- Developers: Mindscape UK (NES) NGM Productions (Game Gear)
- Publisher: Mindscape
- Programmers: Henrik Markanian (NES) Gil Espeche (Game Gear)
- Composer: Mark Knight
- Series: Battleship
- Platforms: Nintendo Entertainment System, Game Gear
- Release: 1993
- Genre: Turn-based strategy
- Mode: Single-player

= Battleship (1993 video game) =

1993 video game

Battleship is a 1993 Nintendo Entertainment System and Game Gear video game based on the eponymous board game.

== History ==
This game was mentioned in Nintendo Power. Other versions of Battleship, include Battleships for Amiga, Atari ST, Commodore 64 and ZX Spectrum, Battleship for CD-i, Battleship for Game Boy and Game Boy Color, and others for PC and mobile phones.

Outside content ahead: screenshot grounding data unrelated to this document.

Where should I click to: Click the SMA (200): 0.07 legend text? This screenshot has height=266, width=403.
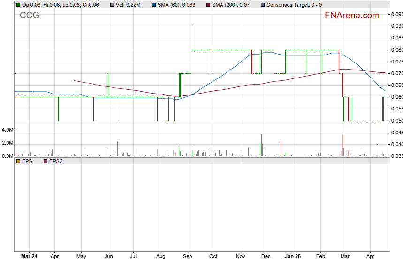(x=231, y=5)
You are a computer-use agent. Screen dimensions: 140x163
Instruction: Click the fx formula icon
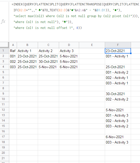[x=3, y=22]
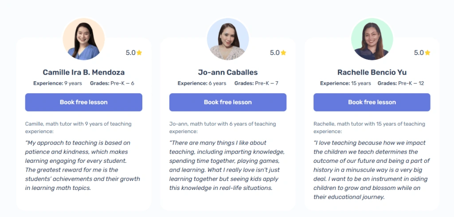The width and height of the screenshot is (454, 217).
Task: Book a free lesson with Camille
Action: [x=84, y=102]
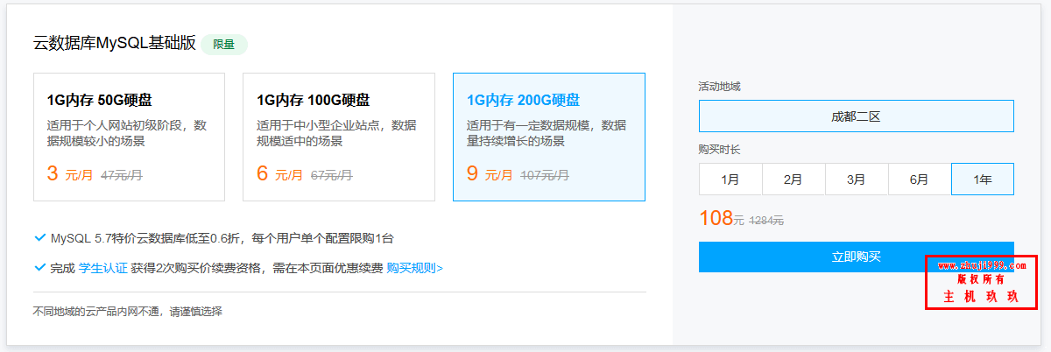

A sequel appeared on the Super NES and Sega Genesis, Super Battleship.

==Gameplay==
The object is to sink the opponent's fleet without them sinking the player's fleet first. In this updated version, both the player and the computer get extra firepower from military aircraft and support weapons. Some scenarios resume an earlier game and overcome a bleak prospect.
The game has eight levels with five battles each and the player must win 40 battles to clear the game. After winning a battle, a password will be provided. New weapons are added at each level.